Excerpted records -
※

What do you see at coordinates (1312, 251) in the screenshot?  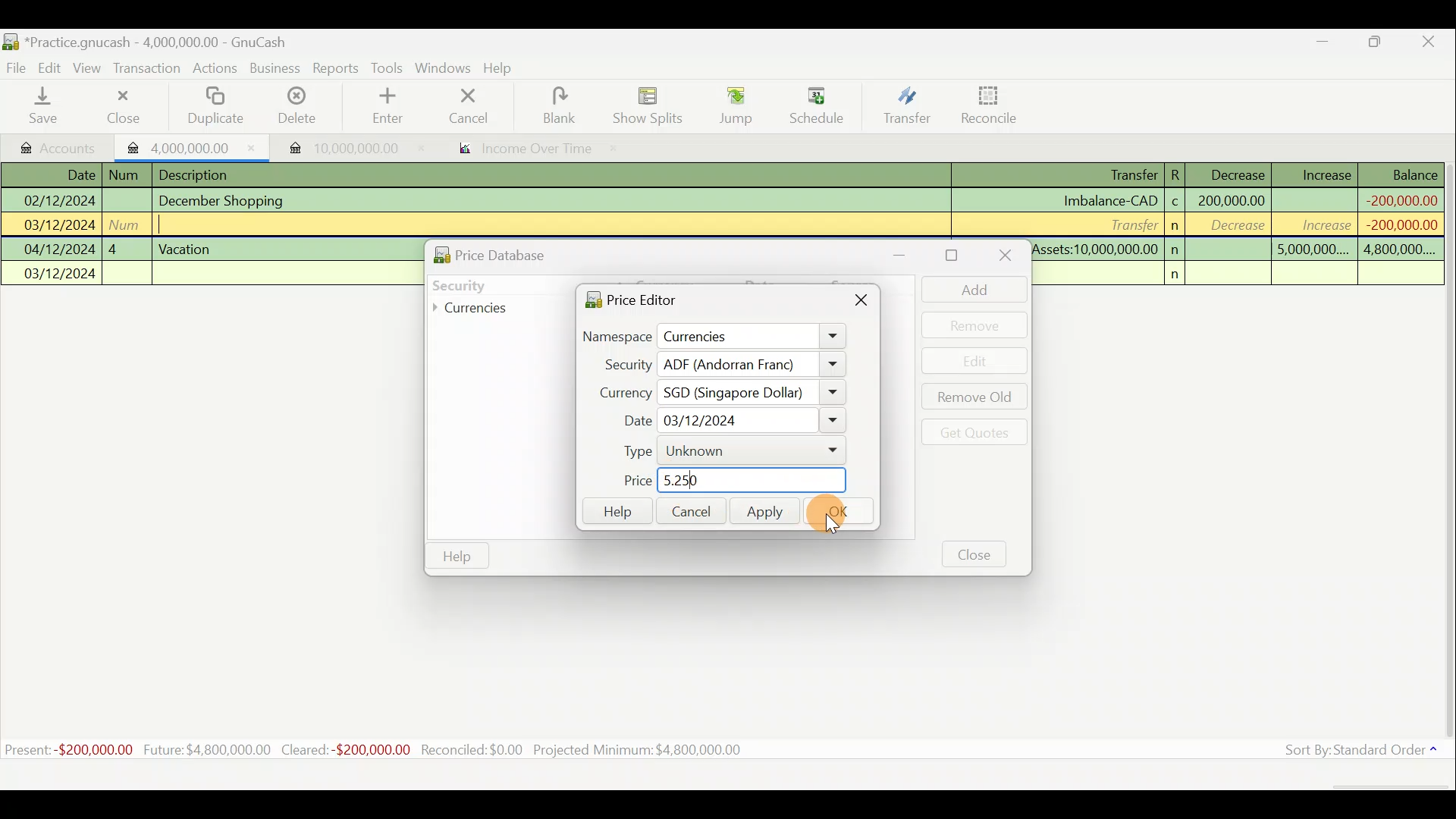 I see `5,000,000` at bounding box center [1312, 251].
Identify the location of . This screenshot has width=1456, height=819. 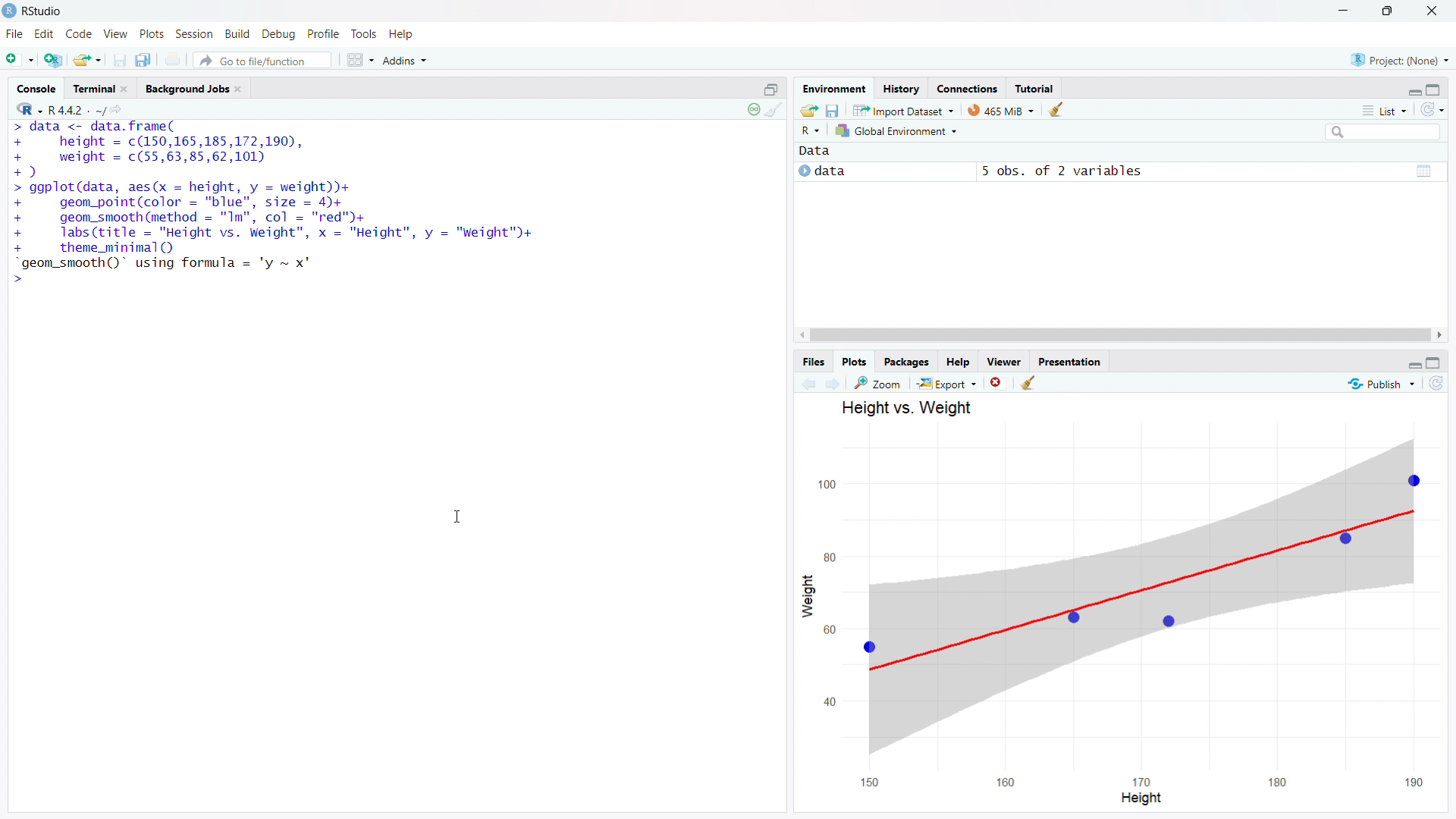
(448, 398).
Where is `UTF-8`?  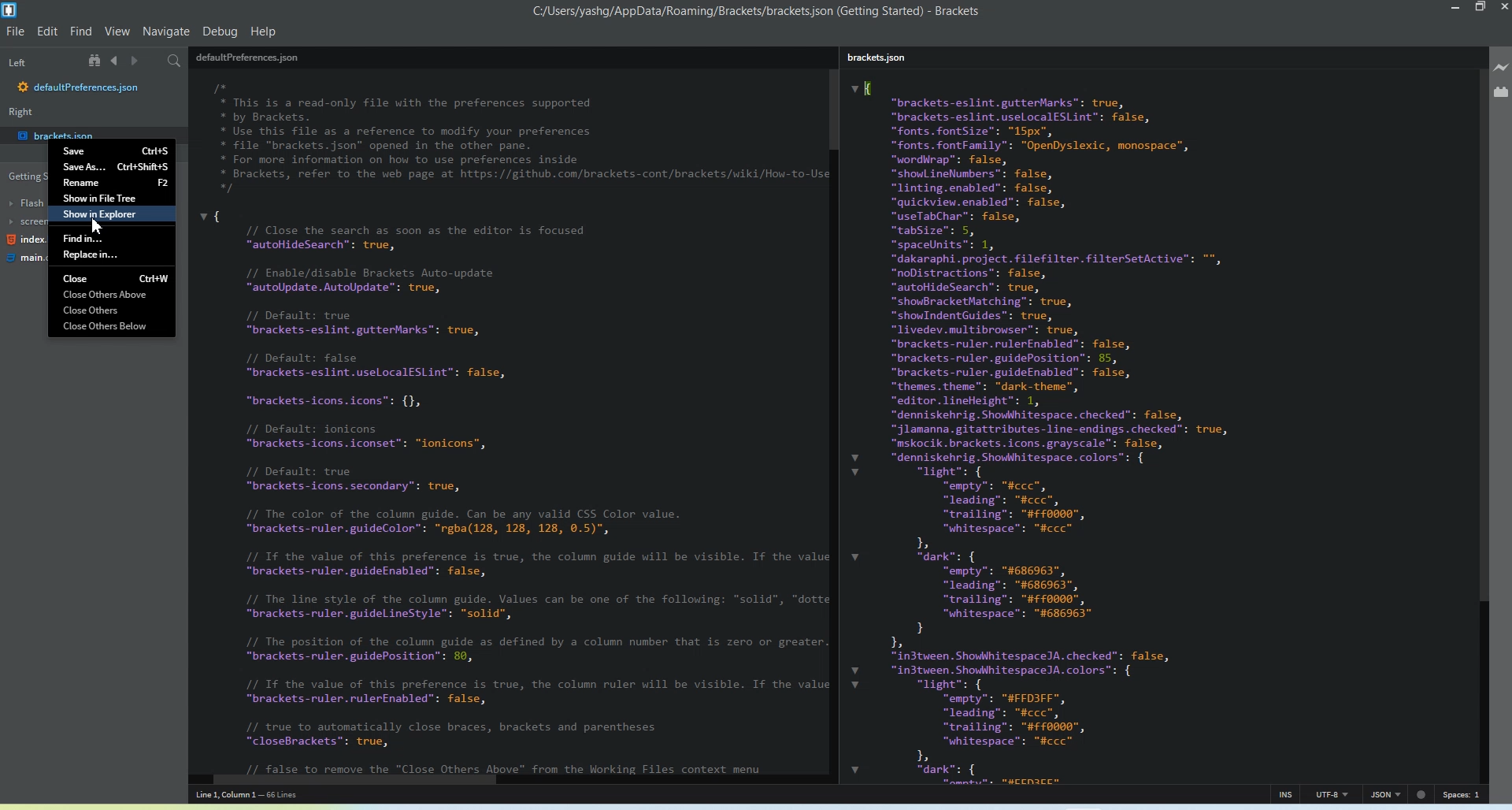 UTF-8 is located at coordinates (1334, 794).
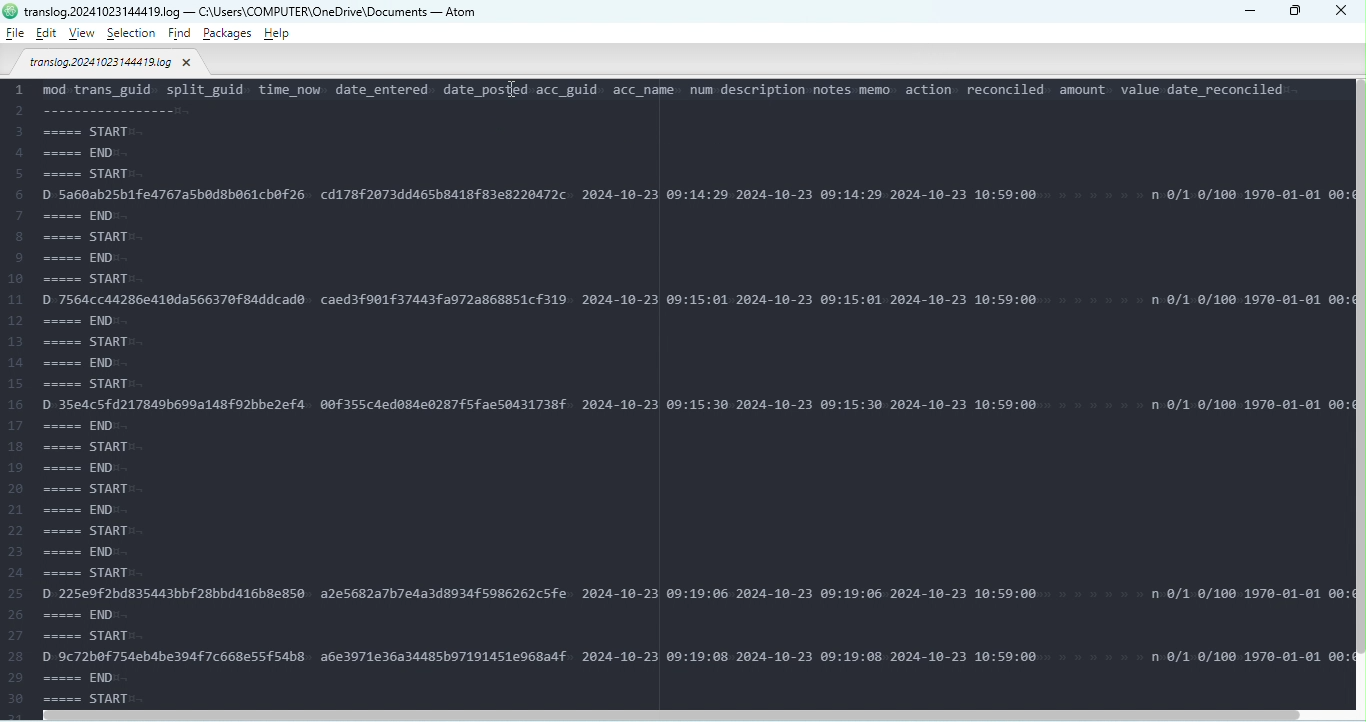  Describe the element at coordinates (688, 714) in the screenshot. I see `Horizontal scroll bar` at that location.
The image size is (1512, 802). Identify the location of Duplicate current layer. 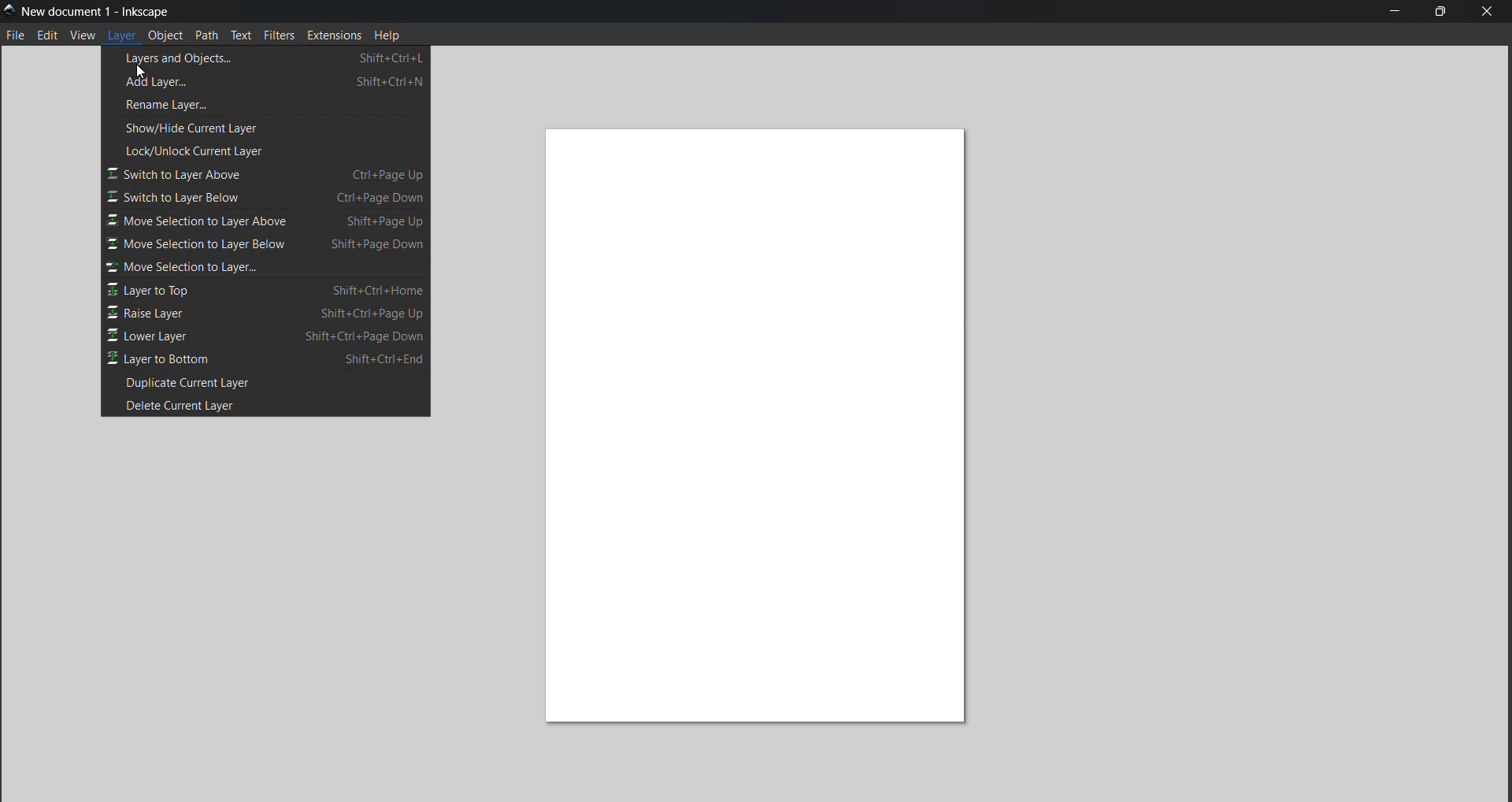
(203, 382).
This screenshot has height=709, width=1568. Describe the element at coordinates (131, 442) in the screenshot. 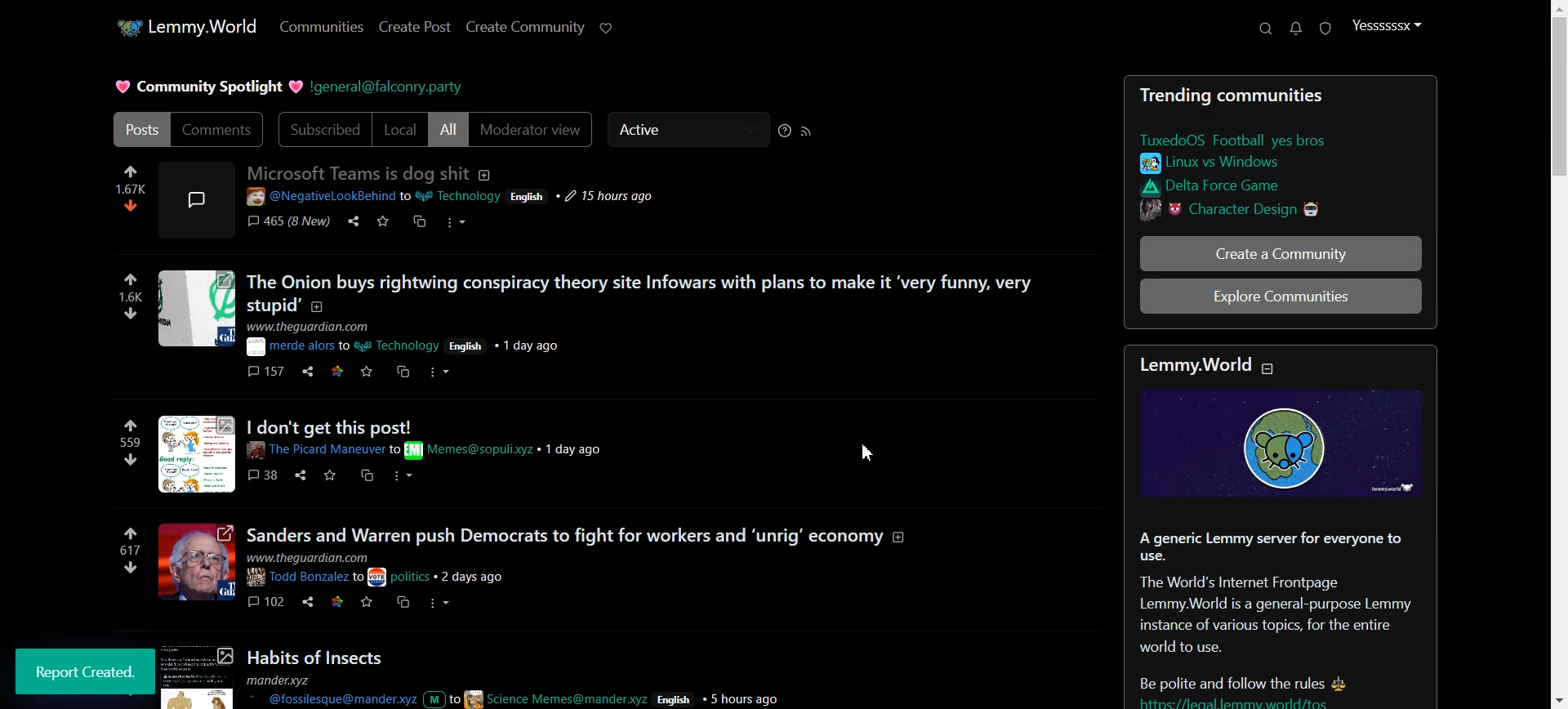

※

Reproduce everything from the line containing "The image size" down to the end of the listing above, requests included, but scale each coordinate in the answers by 0.45 and round it to a whole number, with halves rounded up. Omit the pictures.

The image size is (1512, 802). Identify the location of Duplicate current layer. 
(91, 172).
This screenshot has height=709, width=1568. Describe the element at coordinates (131, 442) in the screenshot. 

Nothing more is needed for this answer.